O pré-candidato a prefeito de Mossoró Tião Couto (PSDB) faz um trabalho interessante de aproximação com as camadas mais populares de Mossoró. Tem percorrido a periferia e a Zona Rural e tentado conquistar cabos eleitorais.

Faz parte do jogo político fazer esse trabalho. Mas isso seria perfeito se estivéssemos no Século XX. Foi com essa tática, por exemplo, que Rosalba Ciarlini chegou as eleições de 1988 em condições de competitividade.

Mas no século XXI a política é ainda mais complexa. Fazer um único trabalho de popularização é pouco e não trará os resultados esperados. É preciso ter visibilidade.

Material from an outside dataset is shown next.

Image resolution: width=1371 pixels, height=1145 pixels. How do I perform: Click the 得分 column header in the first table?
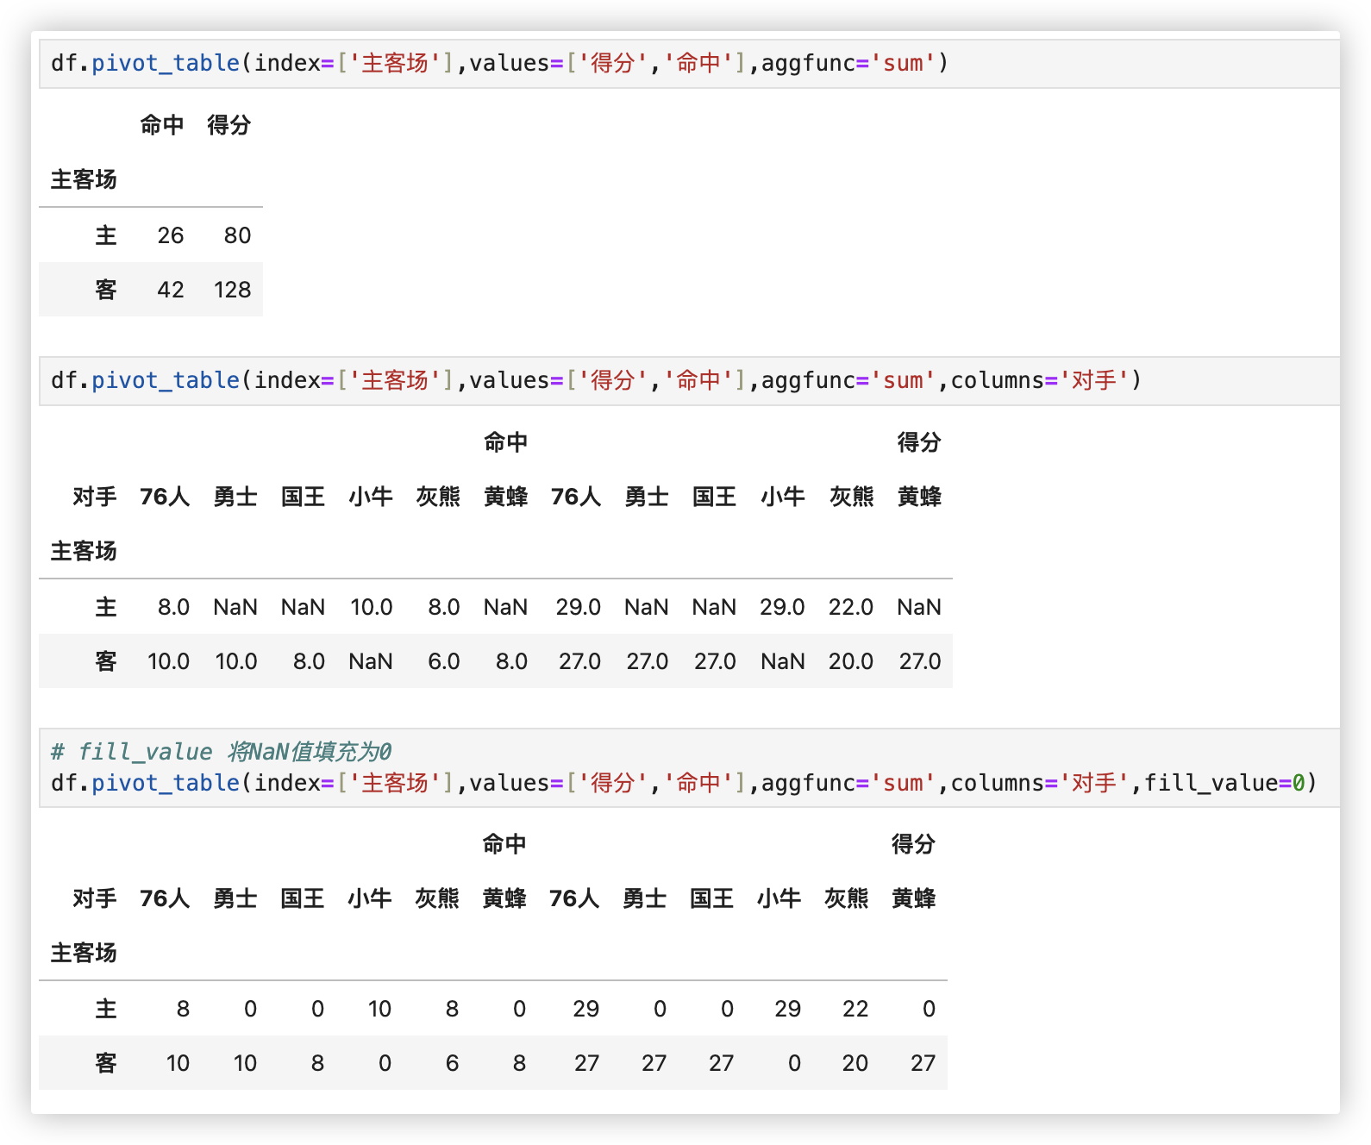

O empresário Tião Couto tem uma história de vida de cinema. Filho de pais analfabetos, ele só soube o que era viver em uma casa com luz elétrica aos 18 anos.

Ele saiu de encanador à condição de um dos homens mais ricos do Nordeste. Essa história até aqui não tem sido explorada quando na verdade deveria ser o maior cartão de visita do ainda desconhecido pré-candidato.

O tucano tem tido muito pouca visibilidade na mídia e também nas redes sociais. Em plena era da informação é um pecado grave.

Além disso, até aqui Tião tem apostado no novo pelo novo quando poderia estar apresentado as ideias e os projetos que tem para Mossoró.

Dos nomes postos só ele, entre as principais candidaturas, tem condições de apontar o dedo para a ex-governadora Rosalba Ciarlini (PP) e o prefeito Francisco José Junior (PSD) sem ser pego em contradição. Mas até aqui ele tem aberto mão disso optando pelo silêncio. Um pecado num momento de descrença com a classe política.

Para se tornar competitivo, Tião Couto precisa avançar nos métodos para de fato ser o novo numa campanha em que as novidades vão enfrentar o passado.

A campanha tucana precisa chegar ao século XXI.